**Exercise prompt**
From the listing below, pick out every line that contains the string "label", treating uppercase and lowercase as different.

**Material for this exercise**
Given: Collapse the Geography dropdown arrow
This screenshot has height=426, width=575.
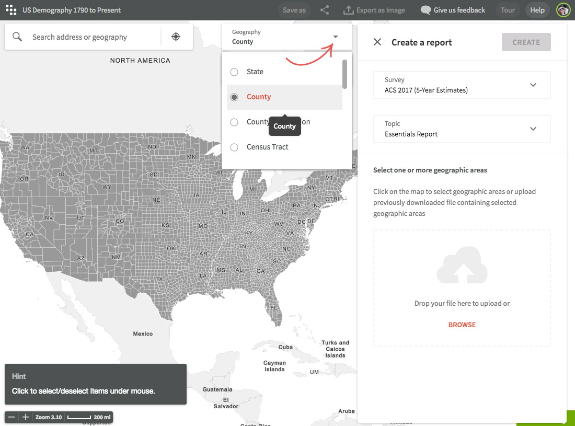Looking at the screenshot, I should pos(336,37).
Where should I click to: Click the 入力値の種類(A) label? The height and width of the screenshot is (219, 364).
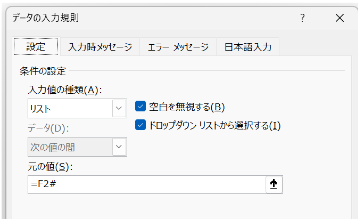coord(65,90)
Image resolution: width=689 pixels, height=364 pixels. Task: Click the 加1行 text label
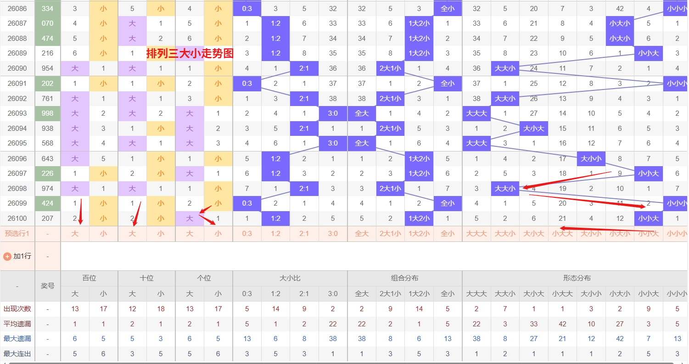tap(22, 256)
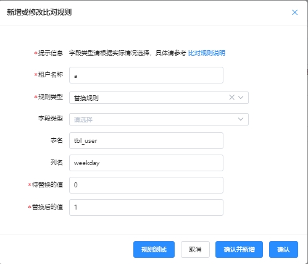Focus the 待替换的值 input field

pos(146,185)
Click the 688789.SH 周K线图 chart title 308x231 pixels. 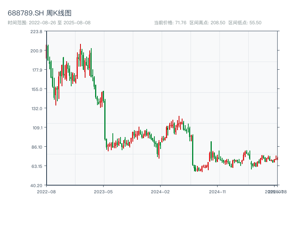[40, 13]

**Response to this exercise**
Where should I click to: Click the 入力値の種類(A) label? The height and width of the screenshot is (219, 364).
Image resolution: width=689 pixels, height=364 pixels. Task: Click the 加1行 text label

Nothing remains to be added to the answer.